Only a little red light manages to escape these clouds — but it is typically lost because the Sun’s light bounces off the thick Venetian clouds, drowning the red light in noise. At night, Venus is still so hot, there is a faint glow radiating from it, but no Sun for this red light to compete with. By imaging the planet during its nighttime, the Parker Solar Probe was able to see more detail of the surface of Venus in the visible spectrum from space than any mission has ever achieved before.
“The surface of Venus, even on the nightside, is about 860 degrees,” Wood says in the statement. “It’s so hot that the rocky surface of Venus is visibly glowing, like a piece of iron pulled from a forge.”
The Parker Solar Probe is supposed to study the Sun and WISPR was designed to observe the solar atmosphere and wind — a capability that can ostensibly be applied to clouds like those shrouding Venus. Except WISPR saw further to the surface of the planet itself.

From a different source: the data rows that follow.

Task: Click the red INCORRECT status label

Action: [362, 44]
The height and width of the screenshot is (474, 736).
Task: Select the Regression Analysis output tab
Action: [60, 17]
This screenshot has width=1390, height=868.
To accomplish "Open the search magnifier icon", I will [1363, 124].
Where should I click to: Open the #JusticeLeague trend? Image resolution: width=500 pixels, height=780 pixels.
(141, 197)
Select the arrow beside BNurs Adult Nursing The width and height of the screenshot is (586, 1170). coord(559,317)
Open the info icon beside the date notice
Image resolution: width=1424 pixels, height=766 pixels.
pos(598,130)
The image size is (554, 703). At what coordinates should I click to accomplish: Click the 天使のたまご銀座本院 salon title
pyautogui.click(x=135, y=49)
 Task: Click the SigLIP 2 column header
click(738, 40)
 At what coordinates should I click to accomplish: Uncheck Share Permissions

The probe took the images during two flybys, made on its way to study the Sun, on July 11, 2020, and February 20, 2021. The images were taken with the Wide-Field Imager for Parker Solar Probe instrument.
“The images and video just blew me away,” Wood says in the statement.
Why it matters — Revealing the surface of Venus in a new light is not only a breakthrough moment for space science — it also gives scientists crucial details about our neighboring planet. These data can help inform future science missions to explore Venus and help us understand the planet’s evolution. There’s a theory that Venus was once an analog to Earth — a foreboding example of a planet that was once potentially habitable and now is smothered by its own greenhouse gas effect.
The images also confirm past observations made using radar and infrared instruments, showing regions like the Aphrodite Terra to the human eye without the help of image processing. For example, here is an image of Venus by WISPR, showing a highland region in darker gray near the center of the orb:
And here is the same view, but this time the image was taken by NASA’s previous Magellan mission. Here, the highland region is shown in false color. Together, these observations reveal the planet’s diverse topography:
What’s next — These new images set the stage for two huge endeavors: VERITAS and DAVINCI. These missions, scheduled to be part of NASA’s next decade of scientific exploration, will observe Venus alongside the ESA’s EnVision mission. Together, the three will uncover new details about how Venus evolved, help explain why it has such a thick and noxious atmosphere.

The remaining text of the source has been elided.